··· Task input

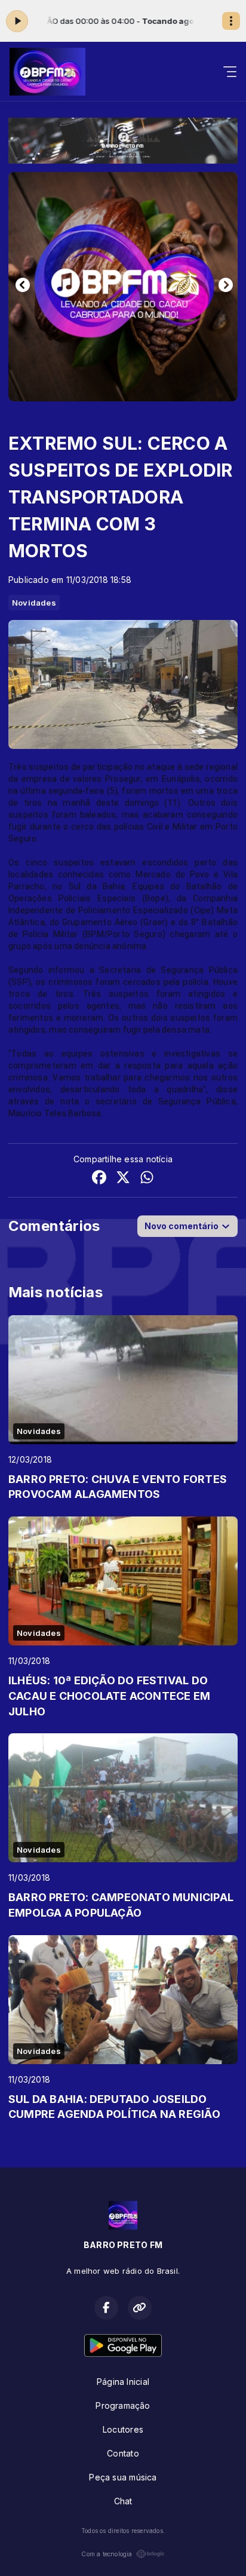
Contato (123, 2453)
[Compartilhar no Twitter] (123, 1178)
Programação (123, 2405)
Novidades (34, 602)
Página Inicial (123, 2382)
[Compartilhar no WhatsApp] (147, 1178)
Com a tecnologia (106, 2553)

······

• _To do_
Word for word, write out each of the records, but not the pictures.

• _Solved exercise_
Contato (123, 2453)
[Compartilhar no Twitter] (123, 1178)
Programação (123, 2405)
Novidades (34, 602)
Página Inicial (123, 2382)
[Compartilhar no WhatsApp] (147, 1178)
Com a tecnologia (106, 2553)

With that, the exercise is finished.